Crescendo, ci son cose che otteniamo. Prima i successi scolastici, poi quelli professionali, poi ancora quelli familiari o di indipendenza. In questa scalata, difficile e piena di ostacoli, ci sono momenti in cui ci arrabbiamo, altri nei quali ci deprimiamo e altri ancora, i migliori, nei quali recuperiamo le energie, le forze e ci rimettiamo in cammino. Di fondo, dietro sbalzi di umore e attimi di sconforto, c’è un nucleo, una sorta di centro vitale che pulsa con prepotenza e ci ricorda che siamo vivi e le possibilità sono infinite Lo sentiamo vibrare in contrasto con un’apatia che vuole soffocarlo. Un senso di rassegnazione che arriva con le sconfitte, i fallimenti, gli schiaffi sulla faccia e gli innumerevoli rifiuti. Quando siamo giovani o nella prima età adulta, pare che senza troppi sforzi la nostra vitalità emerga e combatta con determinazione contro la parte più molle di noi, che vuole risucchiarci nel giudizio di noi stessi, nei limiti e nella frustrazione di chi si accontenta.
Succede però qualcosa, quando gli anni passano e, a conti fatti, non ci manca davvero nulla. Svolgiamo il lavoro che avremmo sempre voluto fare, anche ben pagato, viviamo con la famiglia che con amore abbiamo creato, e tutto fila liscio come l’olio. Il quotidiano è scandito da saluti fatti di corsa a moglie e figli, una professione ripetitiva che facciamo sempre allo stesso modo, un fine giornata in cui ceniamo, guardiamo un po’ di tv e ci corichiamo con la sensazione di non aver imparato nulla. Tutto è regolare, anche troppo. Lo spirito si appiattisce, l’energia e la creatività diventano solo un lontano ricordo e la vitalità si spegne lentamente.
Sentiamo di aver bisogno di una scossa, di un risveglio, di un quid che ci permetta di riprendere in mano la nostra esistenza. Non siamo interessati ad un elisir di lunga vita se ci condannerebbe a campare così per sempre, ma forse ciò che serve è una pozione di giovinezza.
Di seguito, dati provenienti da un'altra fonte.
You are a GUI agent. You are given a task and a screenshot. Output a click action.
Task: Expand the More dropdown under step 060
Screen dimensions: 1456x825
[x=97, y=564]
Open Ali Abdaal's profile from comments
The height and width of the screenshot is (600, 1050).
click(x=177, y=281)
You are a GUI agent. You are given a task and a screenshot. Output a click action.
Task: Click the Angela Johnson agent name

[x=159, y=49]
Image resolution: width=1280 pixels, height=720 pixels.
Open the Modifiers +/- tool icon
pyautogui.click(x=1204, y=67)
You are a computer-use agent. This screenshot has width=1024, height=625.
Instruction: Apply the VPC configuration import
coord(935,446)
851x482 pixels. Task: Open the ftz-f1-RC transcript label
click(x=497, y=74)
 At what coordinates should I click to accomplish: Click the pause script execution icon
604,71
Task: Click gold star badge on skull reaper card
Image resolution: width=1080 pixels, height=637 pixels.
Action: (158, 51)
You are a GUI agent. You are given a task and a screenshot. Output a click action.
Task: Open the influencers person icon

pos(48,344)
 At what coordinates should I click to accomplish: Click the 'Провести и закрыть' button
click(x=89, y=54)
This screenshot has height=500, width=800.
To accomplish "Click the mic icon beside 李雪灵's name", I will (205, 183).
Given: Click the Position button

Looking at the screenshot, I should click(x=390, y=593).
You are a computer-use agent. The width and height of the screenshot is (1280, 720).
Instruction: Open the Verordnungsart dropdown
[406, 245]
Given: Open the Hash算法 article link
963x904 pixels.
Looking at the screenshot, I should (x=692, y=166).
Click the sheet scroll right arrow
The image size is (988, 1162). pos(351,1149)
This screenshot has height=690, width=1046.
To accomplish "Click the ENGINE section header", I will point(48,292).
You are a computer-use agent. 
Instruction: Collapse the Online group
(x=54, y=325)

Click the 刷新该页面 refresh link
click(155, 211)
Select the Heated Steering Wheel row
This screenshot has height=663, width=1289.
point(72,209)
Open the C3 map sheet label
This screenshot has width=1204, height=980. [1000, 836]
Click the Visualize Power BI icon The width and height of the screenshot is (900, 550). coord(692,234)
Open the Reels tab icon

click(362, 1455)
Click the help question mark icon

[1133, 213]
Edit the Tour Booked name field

Sì, perché nella gioventù che vediamo intorno a noi, nelle piazze e nelle scuole, notiamo quella spensieratezza, leggerezza e gioia di vivere che abbiamo lasciato andare per troppo tempo, ritrovandoci soli e senza speranze. Invecchiamo nell’anima ancor prima di esser invecchiati per davvero, trascinandoci in giornate tutte uguali dove abbiamo anche smesso di ridere.
Ciò che viene meno è la sete di vita, di stimoli, di curiosità e di esperienze. Non è scritto da nessuna parte che le giornate debbano essere tutte uguali, né tanto meno che siam tenuti a lasciarle scorrere davanti ai nostri occhi come se niente fosse. C’è un bambino dentro di noi, sedato da idee e regole che stabiliscono come deve essere un adulto serio. Abbiamo smesso di ascoltare la musica che più ci piace e di cantare a squarciagola le canzoni preferite; abbiamo dimenticato com’è ballare sapendo che qualcuno ci sta guardando. Non abbiamo più voglia di trovare il tempo per giocare, disegnare o scrivere poesie. Siamo costantemente stanchi e appesantiti da una vita senza divertimento.
E allora come si fa?
Certo, non possiamo mica ricominciare a fare i ragazzini, bevendo a più non posso o imbattendoci in avventure sessuali occasionali. Imitare i comportamenti adolescenziali ci farebbe solo sentire ridicoli e fuori luogo.
Iniziamo, invece, ad ascoltare la nostra parte più giovanile, quella che se ne fotte di cosa penserebbero gli altri perché la spinta a esprimere se stessi è troppo forte per tenerla a bada. Riscopriamo la freschezza di un centro vitale in essere, in evoluzione, dove ogni giorno è una scoperta e tutto può rivelarsi una piacevole conquista. Riviviamo i rapporti con intraprendenza, devozione e passione. Raccontiamo le nostre giornate con entusiasmo e le emozioni con onestà e intensità. Inventiamo e diamo sfogo alla fantasia ogni volta che ci va. E di tanto in tanto, concediamocela una sregolatezza, una piccola grande follia o una trasgressione che ci ricordi cosa vuol dire avere i postumi di una sbornia.
In altre parole, impariamo a esistere con gioia.
“Trova l’estasi. Il solo scopo della vita è godersela.”